A QUANTITATIVE IMMUNOCYTOCHEMICAL METHOD FOR THE MEASUREMENT OF ISLET CELL CYTOPLASMIC ANTIBODIES

A quantitative immunocytochemical method for the measurement of islet cell cytoplasmic antibodies has been developed. The method employs human or rat pancreas, a protein A-peroxidase/diaminobenzidine secondary antibody system and an independent measurement of islet total and exocrine mean integrated absorbance by scanning microdensitometry. Specific islet cell cytoplasmic antibody binding (islet total-exocrine mean integrated absorbance) was dependent on serum dilution and substrate reaction time. The detection limit was approximately 5 JDF units. Specific islet cell cytoplasmic antibody binding values with human and rat pancreas were similar.

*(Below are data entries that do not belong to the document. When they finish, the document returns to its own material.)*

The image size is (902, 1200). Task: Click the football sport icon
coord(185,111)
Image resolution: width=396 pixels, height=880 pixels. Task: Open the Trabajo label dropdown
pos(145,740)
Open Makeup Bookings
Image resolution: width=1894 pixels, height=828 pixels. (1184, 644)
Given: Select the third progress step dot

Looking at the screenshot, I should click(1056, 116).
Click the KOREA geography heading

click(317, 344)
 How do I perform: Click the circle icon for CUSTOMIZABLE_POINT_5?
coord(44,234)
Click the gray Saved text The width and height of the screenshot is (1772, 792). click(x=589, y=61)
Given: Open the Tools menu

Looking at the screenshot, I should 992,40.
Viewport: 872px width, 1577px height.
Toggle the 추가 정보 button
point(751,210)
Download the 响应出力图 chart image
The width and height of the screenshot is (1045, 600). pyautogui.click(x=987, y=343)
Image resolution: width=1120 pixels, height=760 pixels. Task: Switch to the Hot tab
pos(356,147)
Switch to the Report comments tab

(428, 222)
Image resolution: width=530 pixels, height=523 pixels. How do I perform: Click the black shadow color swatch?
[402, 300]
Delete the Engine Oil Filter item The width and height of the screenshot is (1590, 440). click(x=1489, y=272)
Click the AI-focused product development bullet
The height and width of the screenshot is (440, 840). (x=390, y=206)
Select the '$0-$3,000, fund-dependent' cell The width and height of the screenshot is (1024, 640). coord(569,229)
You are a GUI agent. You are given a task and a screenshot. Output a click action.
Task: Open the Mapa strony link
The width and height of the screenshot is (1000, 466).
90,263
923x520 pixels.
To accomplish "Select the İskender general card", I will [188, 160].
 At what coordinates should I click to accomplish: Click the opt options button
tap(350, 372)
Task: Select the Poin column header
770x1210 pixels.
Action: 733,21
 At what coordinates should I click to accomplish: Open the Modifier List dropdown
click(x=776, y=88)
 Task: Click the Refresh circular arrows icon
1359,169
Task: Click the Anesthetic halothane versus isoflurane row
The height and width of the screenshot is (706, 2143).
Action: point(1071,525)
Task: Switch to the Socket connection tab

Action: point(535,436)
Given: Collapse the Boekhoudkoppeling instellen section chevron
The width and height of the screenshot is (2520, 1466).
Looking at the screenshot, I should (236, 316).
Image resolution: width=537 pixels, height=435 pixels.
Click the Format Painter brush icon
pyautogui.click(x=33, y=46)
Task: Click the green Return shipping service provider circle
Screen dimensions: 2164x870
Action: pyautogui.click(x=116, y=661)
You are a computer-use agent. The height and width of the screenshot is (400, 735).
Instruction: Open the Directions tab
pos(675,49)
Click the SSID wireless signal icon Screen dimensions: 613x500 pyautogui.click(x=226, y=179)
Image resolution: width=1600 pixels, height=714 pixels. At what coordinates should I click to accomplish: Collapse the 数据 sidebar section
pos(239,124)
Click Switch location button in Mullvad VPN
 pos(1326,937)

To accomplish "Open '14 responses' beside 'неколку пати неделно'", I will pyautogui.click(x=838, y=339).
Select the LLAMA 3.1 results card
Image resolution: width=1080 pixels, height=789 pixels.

Specific islet cell cytoplasmic antibody binding (human pancreas) was greater (p < 0.001) in sera from patients with newly diagnosed insulin dependent diabetes mellitus (0.119 +/- 0.086, n = 29) compared to normal sera (0.003 +/- 0.008, n = 29). Thus, the method has been validated and may be useful for measuring the blocking effect of potential antigens on specific islet cell cytoplasmic antibody.